在数据的问题上,我国采取的是国际上通行的知情同意机制。《数据安全管理办法(征求意见稿)》采用了源头治理的进路,将同意机制规定得更为具体、详细。不过,是否可以更明确设定一些例外情形。《数据安全管理办法(征求意见稿)》在个人信息权的权利内涵上,基本是对《电子商务法》第24条、《网络安全法》第43条的进一步明确,没有新设用户权利。在算法的问题上,《数据安全管理办法(征求意见稿)》第23条规定了“定推”标识义务、用户的退出权和删除义务。如果行使删除权就意味着同时行使了退出权,但行使退出权可能并不意味着同时行使了删除权。这是需要进一步讨论的问题。第24条规定了算法“合成”信息的标识义务,该条后半段不得谋利的规定有侵犯企业经营自主权之虞,需要进一步明确该条的立法目的。

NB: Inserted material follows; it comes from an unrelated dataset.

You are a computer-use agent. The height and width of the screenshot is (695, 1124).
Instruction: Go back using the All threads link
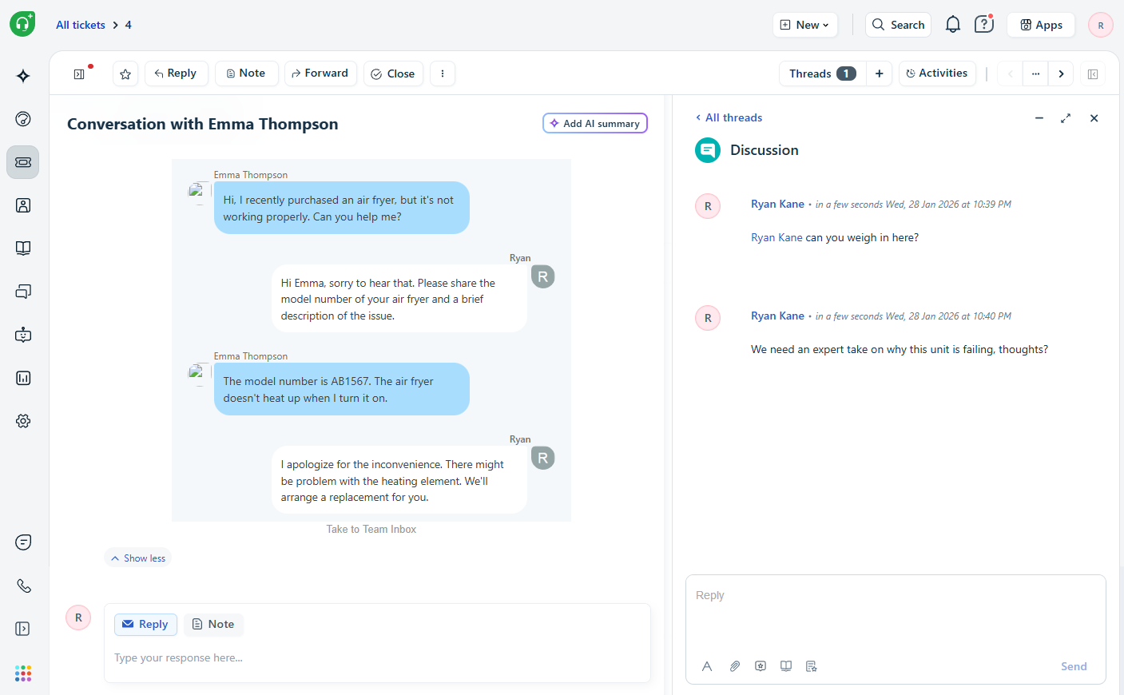729,117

第三方应用平台责任的问题上,《数据安全管理办法(征求意见稿)》进一步体现了《电子商务法》中已经反映出来的监管平台并通过平台进行监管的思路。另外,由于规制对象过于宽泛,尤其需要考虑对中小微企业发展的不利影响。
中国社科院法学所研究员姚佳
定向推送可以增加消费者选择
中国社科院法学研究所研究员、《环球法律评论》编辑部主任姚佳提出两个观点,一是要跳出办法看办法,二是要看办法本身。跳出办法看办法,最核心的是立法的主要目的或者合规律性,立法要合乎技术发展、人的行为发展的客观规律。回到办法看办法,以《数据安全管理办法(征求意见稿)》第23条为例,管理部门预设的价值判断是,只要定向推送,就会侵犯消费者的自主选择权,而恰恰定向推送是增加了消费者的选择空间,其选择权不受影响。
中国法学会法学所副研究员刘金瑞
数据安全的规定需要完善
中国法学会法学研究所副研究员刘金瑞表示,目前《个人信息出境安全评估办法(征求意见稿)》,并没有区分是为了安全目的进行安全评估,还是为了保护个人权利进行安全评估,这两种评估定位明显不同,不应该混同规定。就《数据安全管理办法(征求意见稿)》而言,其中第30条,现在这个方案采用过错推定规则,侧重于事后救济。这实际上会造成只要第三方应用发生数据泄露等安全事件,网络平台基本就需要承担法律责任,这便对网络平台苛以了过重的法律责任。建议规定网络平台对第三方应用的事前和事中管理义务以预防和避免数据安全事件发生,包括接入第三方应用时要做登记和审查、出现违法行为要报告和处置、出现数据泄露要通知等。
北京外国语大学法学院副教授万方
要确保体系逻辑性和可执行性
北京外国语大学法学院副教授万方认为,数据治理需要从立法是否足够以及立法是否能产生实效两个方面进行考察。从立法是否足够的角度审查,目前数据确权的问题引起各方争议。这涉及网络空间的基本治理规范设计,属于基础架构,对此应谨慎界定,充分论证。另一个是关于网络平台的司法实践。网络空间确有其特殊性,但对此不可过度解读,在既有民法框架内可解决的问题,不宜盲目扩张或突破,否则会干扰到一些基本权利的行使。另外,还应当观察现有的立法是否发挥了其应当发挥的作用。例如,目的限制原则在现实中难以完全落地,删除权的行使存在现实的技术性障碍,《儿童个人信息网络保护规定(征求意见稿)》对于监护人的有效告知也很难确保。因此,不应当仅仅盲目追求立法的数量也要确保规则体系内的逻辑性、稳定性及可执行性。
中央民族大学法学院副教授朱芸阳
立法要注意法律体系衔接问题
中央民族大学法学院副教授朱芸阳认为,从整体上来说,三份征求意见稿都体现出监管机构对个人信息权利的高度重视,其中要注意两个问题。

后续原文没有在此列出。